The New York Times, like many other outlets, was announcing Serena Ventures’ inaugural fund. And while the paper’s online story about the fund featured the correct photo, the print version of the story — which goes out to hundreds of thousands of subscribers a day, and hits just as many newsstands — did not.

And the Grey Lady responded to Serena Williams on Twitter when she — rightly — called them out for their amateurish mistake.

“This was our mistake,” they admitted. “It was due to an error when selecting photos for the print edition, and it did not appear online. A correction will appear in tomorrow’s paper.”

As Audacy points out, this isn’t the first time that a white-dominant newspaper has mislabeled photos of accomplished Black Americans.

In addition to this latest brouhaha featuring Venus and Serena Williams, Fox News had to infamously issue an apology when Aretha Franklin passed — and they used a photo of Patti LaBelle instead of the Queen of Soul.
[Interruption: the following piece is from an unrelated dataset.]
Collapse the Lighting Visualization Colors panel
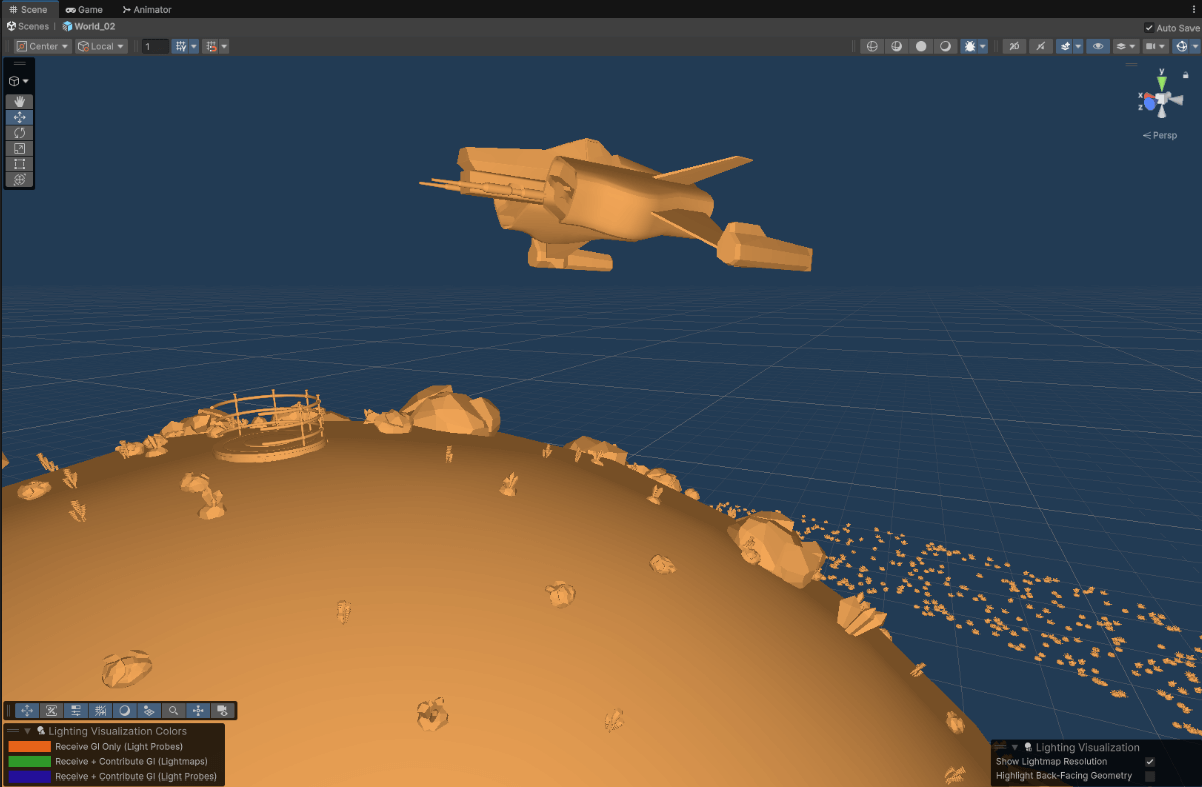1202x787 pixels. pos(25,730)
Sometimes, too, white-dominant tech giants can be outright racist. Back in 2015, USA Today reported that Google had to infamously issue an apology after their new photo program labeled Black Americans as “gorillas,” which led to a spokesperson claiming that the Alphabet Company was “appalled” at this mischaracterization (As they should have been).

As Serena Williams correctly pointed out, no matter how far we’ve come, we still have a long way to go.